With roots dating back to the 1800s, our Customer is a global professional services firm HQ’d in New York City with businesses in insurance brokerage, risk management, reinsurance services, talent management, investment advisory, and management consulting. Today, they are a unique group of businesses with many enduring competitive advantages. Among them are the quality of their colleagues, deep client relationships, vast global footprint, depth of intellectual capital, and cohesive and collaborative culture.

We are seeking a GovCloud Compliance Analyst on a contract basis to support our Customer’s business needs. This role is 100% remote.

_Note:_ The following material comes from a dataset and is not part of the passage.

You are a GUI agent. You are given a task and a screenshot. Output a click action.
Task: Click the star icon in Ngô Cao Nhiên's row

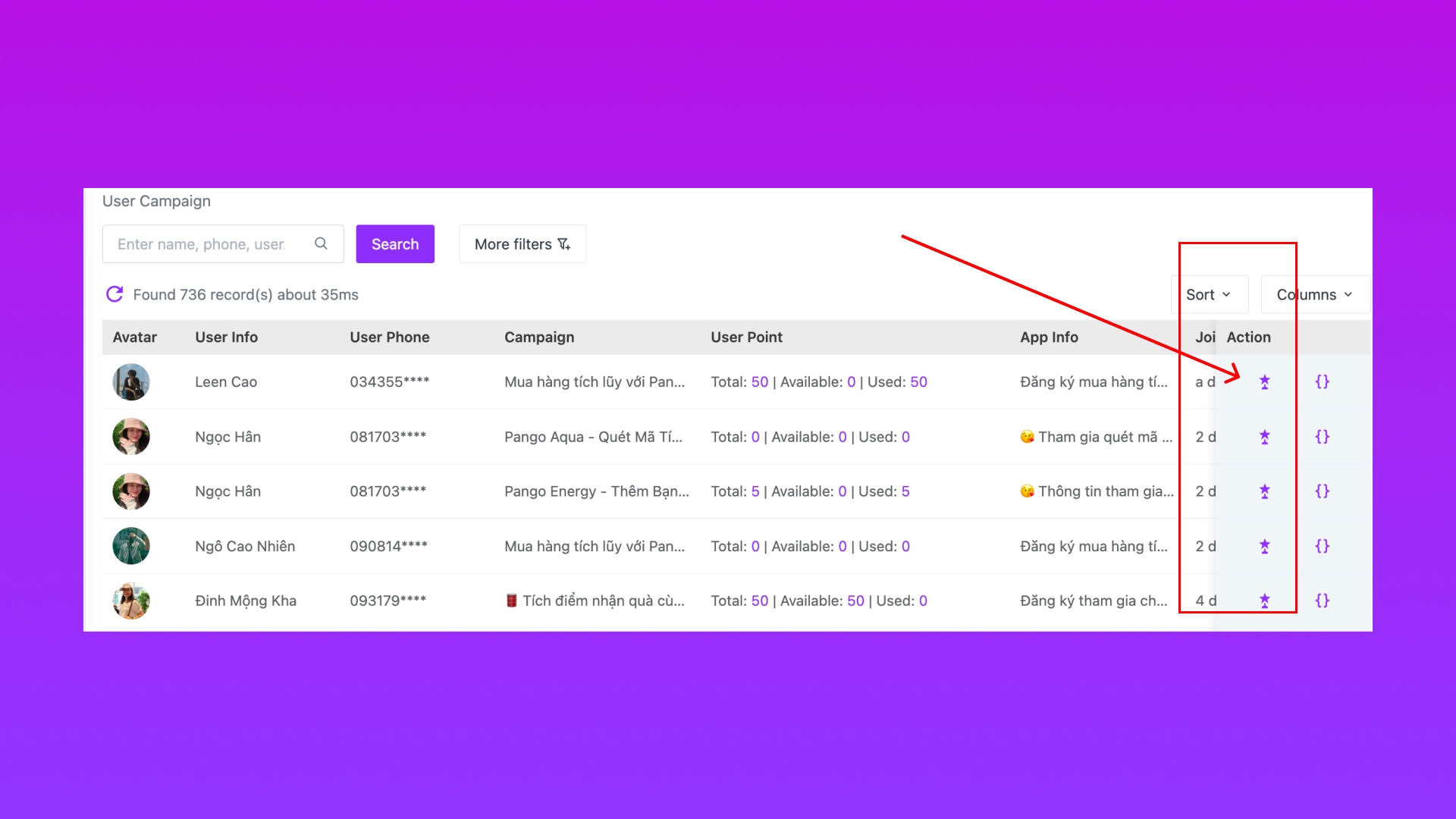coord(1264,546)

The GovCloud Compliance Analyst is responsible for ensuring regulatory compliance and audit readiness across GovCloud environments. This role focuses on implementing and validating security controls, managing evidence within governance systems, and coordinating authorization and assessment activities aligned with federal and state compliance frameworks.

Responsibilities:

• Own assigned control families and maintain control evidence within AuditBoard or similar GRC tools, maintaining at least 65% evidence attachment completeness.
• Perform control assessments and internal validations on a quarterly or as-needed basis.
• Map inherited and system-specific controls to canonical compliance frameworks and update documentation accordingly.
• Partner with engineering, risk, and platform teams to track ATO/SA&A milestones, maintaining readiness dashboards and escalating blockers promptly.
• Prepare audit documentation packets and evidence bundles for external and customer audits, ensuring 100% on-time deliverables.
• Identify and document compliance gaps, propose remediation actions, and track closure of high/critical findings within defined SLA timelines.
• Contribute to Power BI dashboards and compliance reports to visualize control health, evidence SLAs, and audit cycles.
• Maintain and update policies, procedures, and governance documentation tied to assigned controls.

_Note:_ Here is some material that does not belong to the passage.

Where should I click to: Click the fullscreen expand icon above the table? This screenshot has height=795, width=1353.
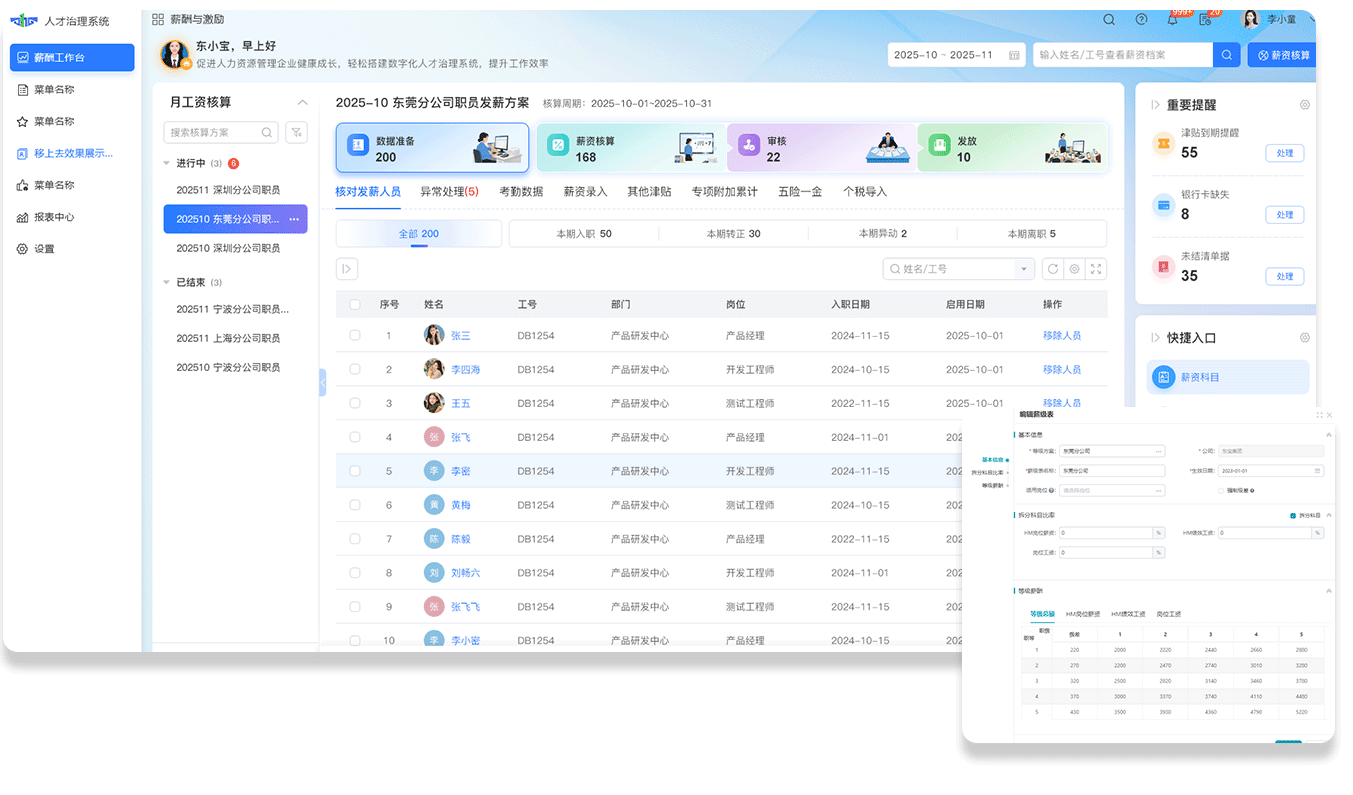1096,269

Skills and Qualifications:

• Bachelor’s degree in Information Security, Computer Science, Risk Management, or related discipline.
• 3+ years of experience in compliance, IT risk management, or audit within regulated cloud environments (e.g., AWS GovCloud, Azure Government).
• Working knowledge of NIST SP 800-53 Rev 5, FedRAMP, and StateRAMP; familiarity with MARS-E or ARC-AMPE is a plus.
• Hands-on experience with GRC platforms (AuditBoard preferred) and evidence management processes.
• Strong technical writing and communication skills, with the ability to explain control and audit results to both technical and non-technical stakeholders.

Preferred:

• Experience supporting Authorization to Operate (ATO) or Security Assessment & Authorization (SA&A) activities.
• Certifications such as CISA, CISSP, CRISC, or Security+.
• Experience with Power BI or advanced Excel for KPI and compliance metric reporting.
• Familiarity with ADO or similar IT ticketing/change management systems.

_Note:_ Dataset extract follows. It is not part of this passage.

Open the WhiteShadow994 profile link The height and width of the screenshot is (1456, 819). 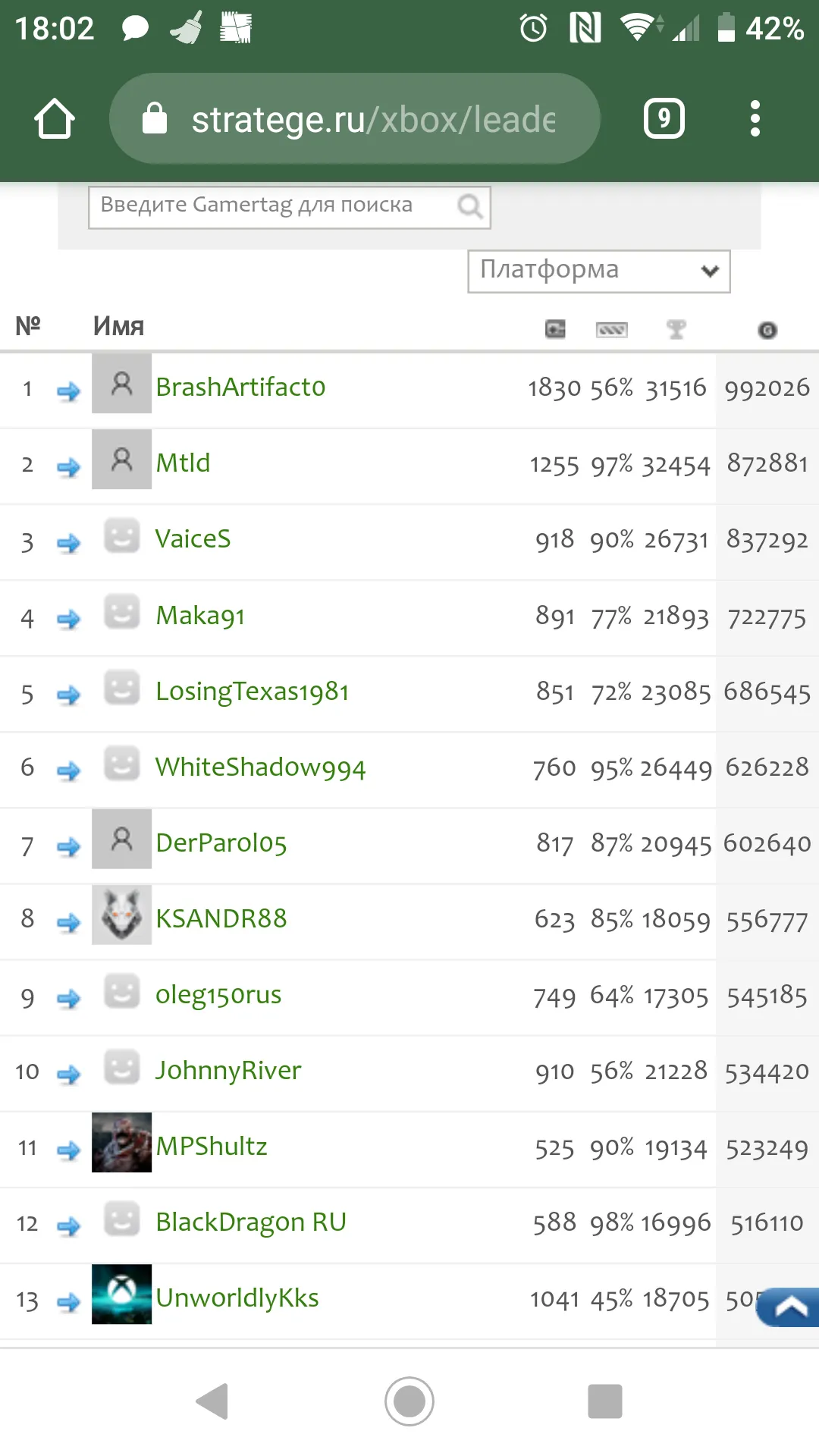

We offer a competitive salary range for this position. Most candidates who join our team are hired at the median of this range, ensuring fair and equitable compensation based on experience and qualifications.

Contractor benefits are available through our 3rd Party Employer of Record (Available upon completion of waiting period for eligible engagements) Benefits include: Medical, Dental, Vision, 401k.

An Equal Opportunity Employer. All qualified applicants will receive consideration for employment without regard to race, color, religion, sex, sexual orientation, gender identity, national origin, or protected veteran status and will not be discriminated against on the basis of disability.